In Europa, la cosiddetta “economia delle app” è in piena espansione, e il settore impiega oltre un milione di persone, generando un mercato che nei prossimi 5 raggiungerà il valore di 63 miliardi di euro circa nei prossimi 5 anni. Secondo i dati messi a disposizione da Distimo app analytics, piattaforma esterna di analisi delle app, l’80% circa del reddito di un fornitore è ricavato da acquisti effettuati da consumatori all’interno di un’applicazione, i cosiddetti “acquisti in-app” con i quali gli utenti possono accedere a determinati contenuti o elementi.

“I consumatori, e soprattutto i bambini, vanno meglio tutelati contro costi inattesi che si celano negli acquisti in-app – aggiunge Neven Mimica, commissario per la politica dei consumatori – Le autorità nazionali e la Commissione europea stanno discutendo con l’industria il modo migliore per affrontare questo problema che non solo danneggia finanziariamente i consumatori ma che mette anche in gioco la credibilità di questo promettente mercato.
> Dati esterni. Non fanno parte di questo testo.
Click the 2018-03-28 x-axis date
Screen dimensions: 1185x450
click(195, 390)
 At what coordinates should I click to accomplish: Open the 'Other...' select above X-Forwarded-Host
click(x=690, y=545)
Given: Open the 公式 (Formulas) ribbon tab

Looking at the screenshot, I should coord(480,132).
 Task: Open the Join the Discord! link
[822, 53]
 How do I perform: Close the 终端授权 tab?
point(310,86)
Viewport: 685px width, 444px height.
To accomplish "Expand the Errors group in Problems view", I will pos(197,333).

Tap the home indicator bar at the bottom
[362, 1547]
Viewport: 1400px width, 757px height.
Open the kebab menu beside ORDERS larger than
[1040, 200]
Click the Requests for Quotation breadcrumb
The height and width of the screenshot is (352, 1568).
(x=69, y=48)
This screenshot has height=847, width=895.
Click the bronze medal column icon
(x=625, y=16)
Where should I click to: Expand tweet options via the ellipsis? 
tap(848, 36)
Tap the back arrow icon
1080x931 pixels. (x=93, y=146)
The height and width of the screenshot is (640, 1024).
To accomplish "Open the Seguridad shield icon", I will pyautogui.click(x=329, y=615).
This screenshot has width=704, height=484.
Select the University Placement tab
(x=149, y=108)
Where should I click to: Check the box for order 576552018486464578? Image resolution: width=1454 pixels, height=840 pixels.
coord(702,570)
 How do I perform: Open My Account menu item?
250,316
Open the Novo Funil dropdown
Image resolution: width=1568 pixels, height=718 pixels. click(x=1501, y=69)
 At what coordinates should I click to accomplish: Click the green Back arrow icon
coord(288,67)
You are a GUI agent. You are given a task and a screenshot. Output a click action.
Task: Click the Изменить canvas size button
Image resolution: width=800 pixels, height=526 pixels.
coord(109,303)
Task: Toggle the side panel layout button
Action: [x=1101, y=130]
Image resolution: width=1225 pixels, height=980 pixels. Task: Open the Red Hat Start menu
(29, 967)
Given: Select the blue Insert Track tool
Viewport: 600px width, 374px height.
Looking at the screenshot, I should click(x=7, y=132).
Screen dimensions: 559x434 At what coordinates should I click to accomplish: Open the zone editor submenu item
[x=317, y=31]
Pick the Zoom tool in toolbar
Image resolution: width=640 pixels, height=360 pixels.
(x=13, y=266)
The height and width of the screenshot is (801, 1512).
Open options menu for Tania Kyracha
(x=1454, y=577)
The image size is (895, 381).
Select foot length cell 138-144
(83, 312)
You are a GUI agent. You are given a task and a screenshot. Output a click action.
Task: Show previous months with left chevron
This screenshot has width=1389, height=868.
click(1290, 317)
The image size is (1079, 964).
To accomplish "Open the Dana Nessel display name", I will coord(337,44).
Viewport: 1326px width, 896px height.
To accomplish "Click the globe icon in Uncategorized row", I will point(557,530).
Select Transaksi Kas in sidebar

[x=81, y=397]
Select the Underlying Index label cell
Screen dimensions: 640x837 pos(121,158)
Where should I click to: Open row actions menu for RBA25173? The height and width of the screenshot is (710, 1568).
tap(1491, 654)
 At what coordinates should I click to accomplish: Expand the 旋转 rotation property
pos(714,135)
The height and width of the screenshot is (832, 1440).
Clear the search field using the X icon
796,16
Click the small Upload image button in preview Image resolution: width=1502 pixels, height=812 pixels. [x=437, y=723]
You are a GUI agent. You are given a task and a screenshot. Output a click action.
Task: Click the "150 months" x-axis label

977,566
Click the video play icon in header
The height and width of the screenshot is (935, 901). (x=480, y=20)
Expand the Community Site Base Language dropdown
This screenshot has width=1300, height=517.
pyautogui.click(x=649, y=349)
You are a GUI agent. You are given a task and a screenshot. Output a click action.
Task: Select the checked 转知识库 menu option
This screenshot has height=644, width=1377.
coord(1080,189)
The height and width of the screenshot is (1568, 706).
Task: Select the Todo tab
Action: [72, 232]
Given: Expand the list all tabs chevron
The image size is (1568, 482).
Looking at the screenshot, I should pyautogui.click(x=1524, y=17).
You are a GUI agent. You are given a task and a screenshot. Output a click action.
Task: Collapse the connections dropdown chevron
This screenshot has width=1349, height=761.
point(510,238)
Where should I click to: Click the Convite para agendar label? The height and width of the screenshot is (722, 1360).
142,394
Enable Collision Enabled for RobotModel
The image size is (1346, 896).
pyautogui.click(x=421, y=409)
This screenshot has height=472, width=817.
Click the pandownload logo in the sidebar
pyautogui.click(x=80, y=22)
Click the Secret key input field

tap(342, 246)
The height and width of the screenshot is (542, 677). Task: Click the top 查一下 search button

Se si trovassero soluzioni concrete in tempi brevi, sarebbe un guadagno per tutti”.

Nella riunione con l’industria, autorità nazionali responsabili dell’applicazione della legge nella Ue presenteranno la loro intesa comune sulle modalità di applicazione di adeguate norme a tutela dei consumatori in questo campo. “L’iniziativa – si legge nel comunicato – è guidata dall’ombudsman dei consumatori danese. Vi parteciperanno anche Francia, Regno Unito, Italia, Belgio, Lussemburgo e Lituania, membri della rete Consumer Protection Cooperation (Cpc) che ha il compito di far rispettare i diritti dei consumatori in tutta la Ue”.

Tra le principali questioni sollevate dai consumatori, in agenda in questi giorni, ci sono i giochi pubblicizzati come gratuiti, che “non devono ingannare i consumatori sui costi reali”, il fatto che i giochi “non devono rivolgere ai bambini esortazioni dirette tese a far loro acquistare elementi aggiuntivi di un gioco né persuadere un adulto ad acquistarli”, la necessità che i consumatori vadano “adeguatamente informati sulle modalità di pagamento”, e che gli acquisti non vadano “addebitati con impostazioni predefinite senza un consenso esplicito dei consumatori”. La richiesta infine che gli operatori debbano “indicare un indirizzo email che permetta ai consumatori di contattarli in caso di problemi o reclami”.